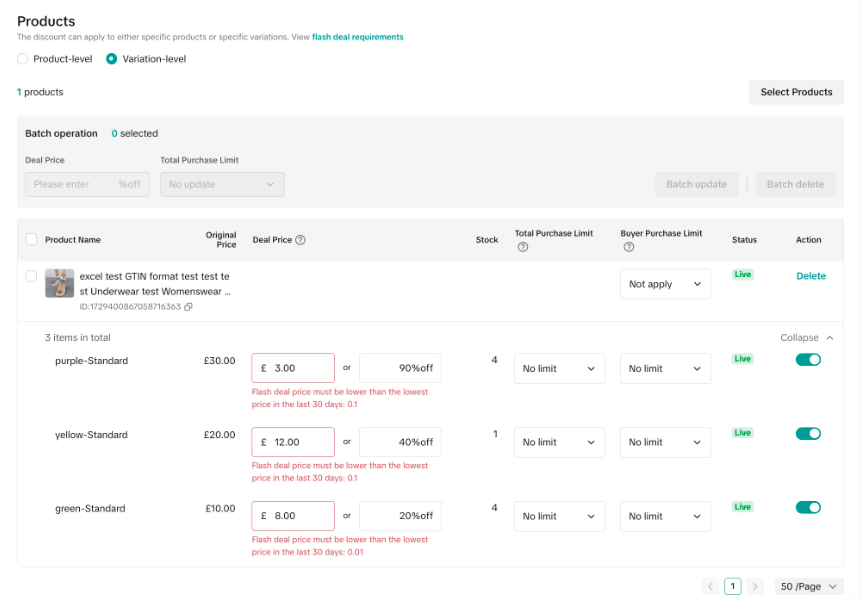The image size is (861, 600).
Task: Collapse the variation items list
Action: 806,338
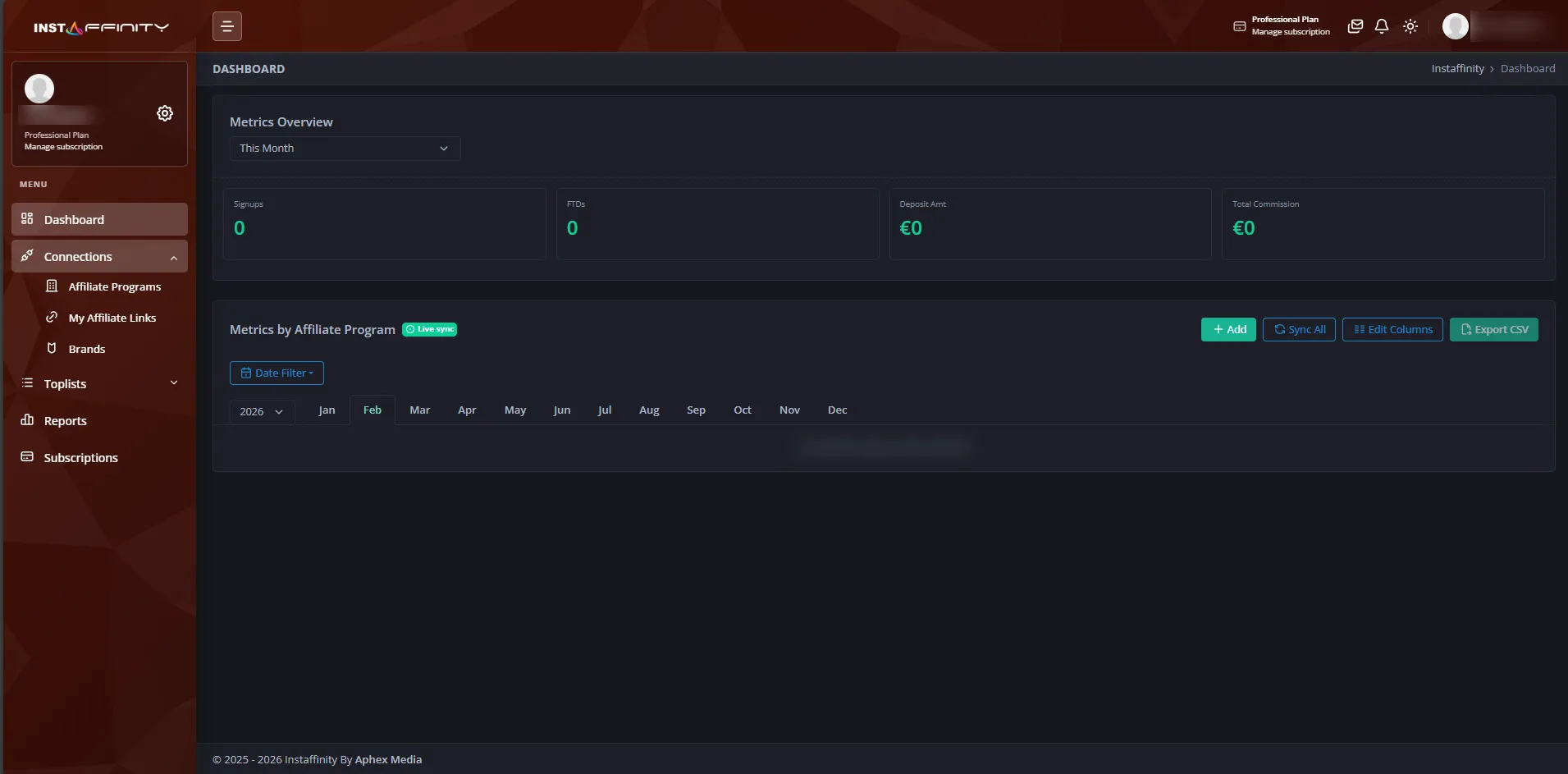Click Aphex Media footer link

click(388, 759)
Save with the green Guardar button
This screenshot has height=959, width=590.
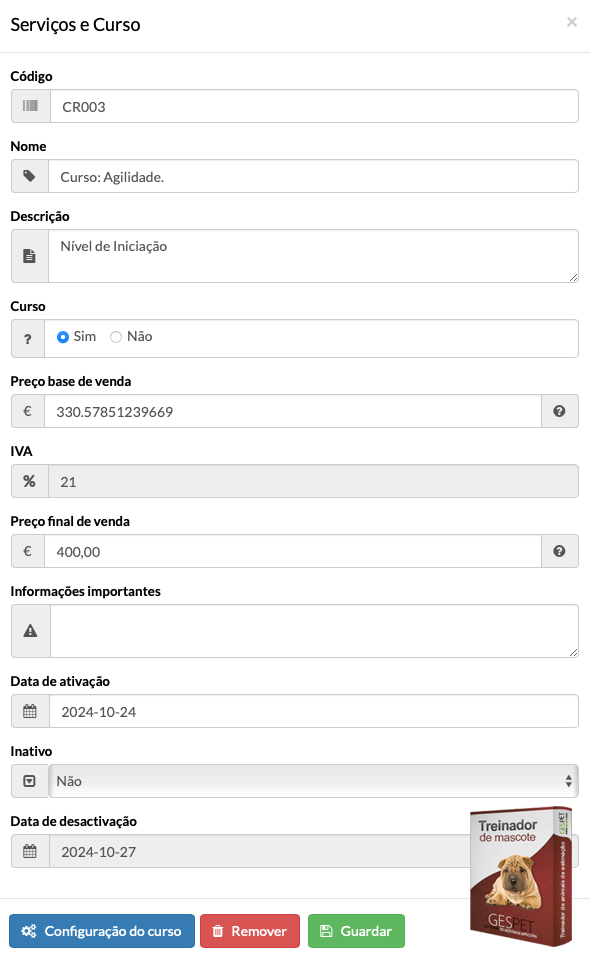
-----
Convert the lines of the entries above into a JSON list of strings with one string per line, omitting blank lines and leaving the pictures out.

[
  "The image size is (861, 600).",
  "Task: Collapse the variation items list",
  "Action: 806,338",
  "Click Aphex Media footer link",
  "click(388, 759)",
  "Save with the green Guardar button",
  "This screenshot has height=959, width=590."
]